Improved Polygenic Risk Score Calculation and Sub-classification of Disease by the Incorporation of Functional Data.

Principal Investigator: Dr Leah Kottyan
Approved Research ID: 47377
Approval date: July 3rd 2019

Lay summary

Polygenic risk scores (PRSs) represent a method for calculating a person's predisposition for the development of a particular disease. Utilizing data generated from genome-wide association studies (GWAS) where genetic differences are identified as having an association with a particular disease we can calculate a polygenic risk score for an individual based on just their genetic code. Based on a person's risk defined by their PRS, physicians can deliver more personalized care.
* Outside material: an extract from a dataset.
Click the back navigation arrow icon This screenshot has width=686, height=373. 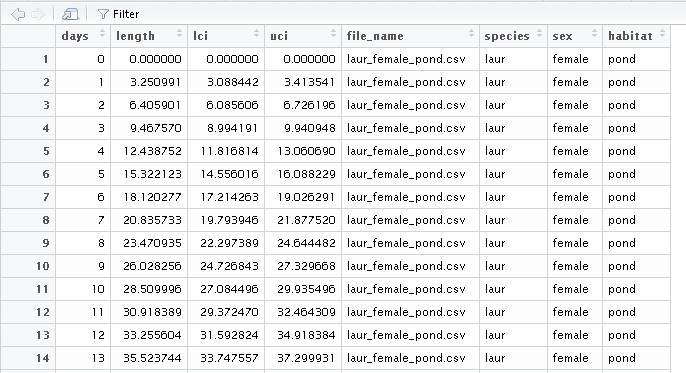18,14
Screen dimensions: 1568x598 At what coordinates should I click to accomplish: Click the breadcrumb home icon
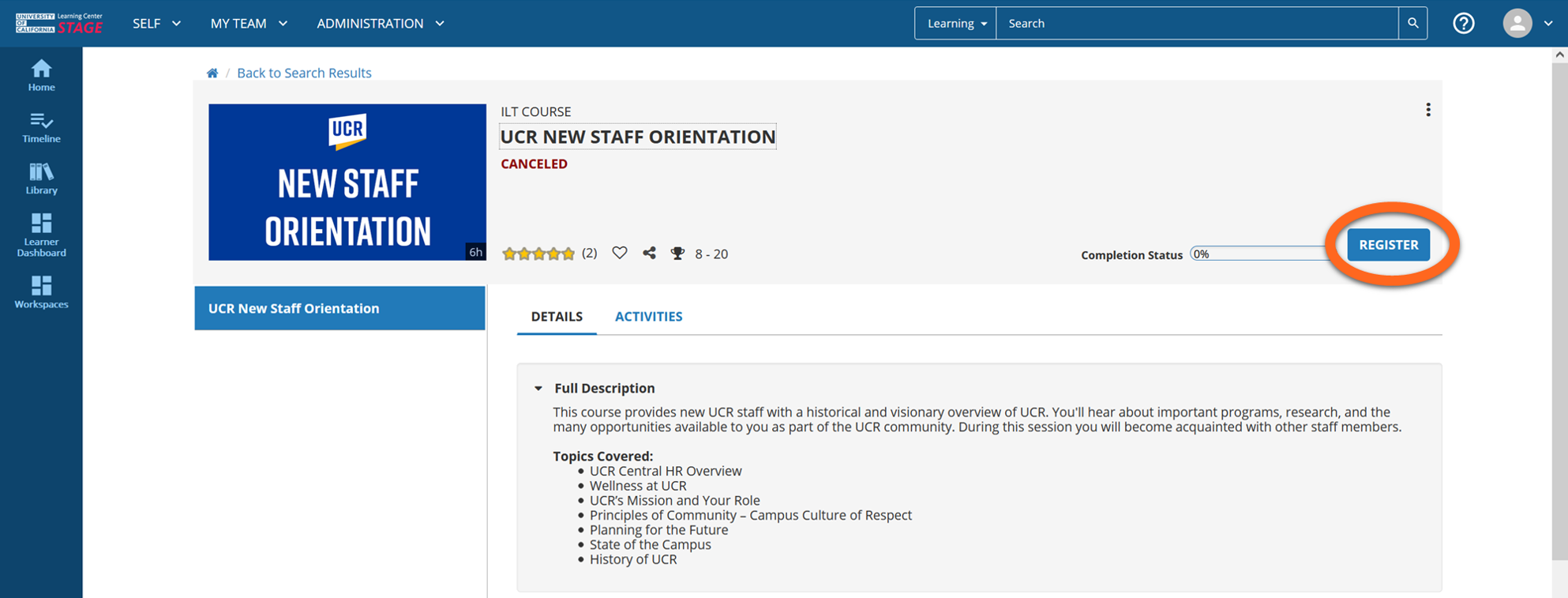tap(212, 73)
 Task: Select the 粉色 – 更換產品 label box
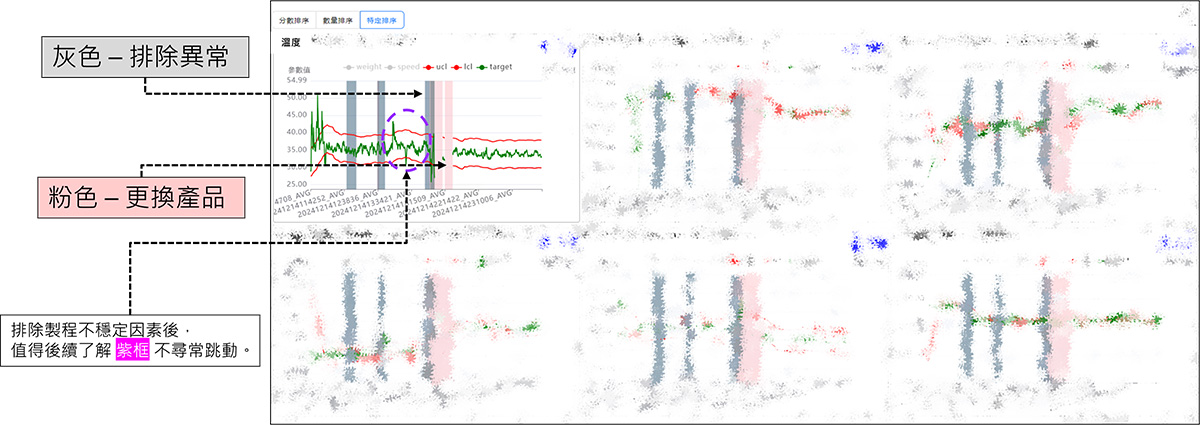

If a person is found to be at high risk for a particular disease they can be monitored more regularly and any prophylactic measures available can be used to prevent or mitigate progression of the disease. Alternatively, when a person is found to be low risk for a disease, especially one that requires invasive testing, the monitoring regime can be relaxed to appropriately match the person's actual risk. In this project that will last approximately 36 months, we hope to improve the current generation of PRSs, creating scores that are more accurate and ones that clinicians feel more comfortable using to guide their care for patients. Instead of focusing solely on the genetic code of a patient we plan to do this by incorporating other relevant biological data that is not currently considered. Another aim of this study is to improve the classification of patients within a particular disease's patient population. Better sub-classification of patients allows for more personalized treatment as well, as a clinician can treat a patient's specific case of the disease rather than just the generic disease. Sub-classification has enabled more personalized care in the field of cancer for decades, allowing clinicians to target mutations specific to a particular tumor rather than just targeting a standard definition tumor. Again by including more biological data, in fact the same biological data we would like to include in polygenic risk scores, we think we will be able to create a better sub-classification system, and for diseases beyond just cancer. This will allow patients that suffer from many different diseases besides cancer to get that same type of personalized therapy.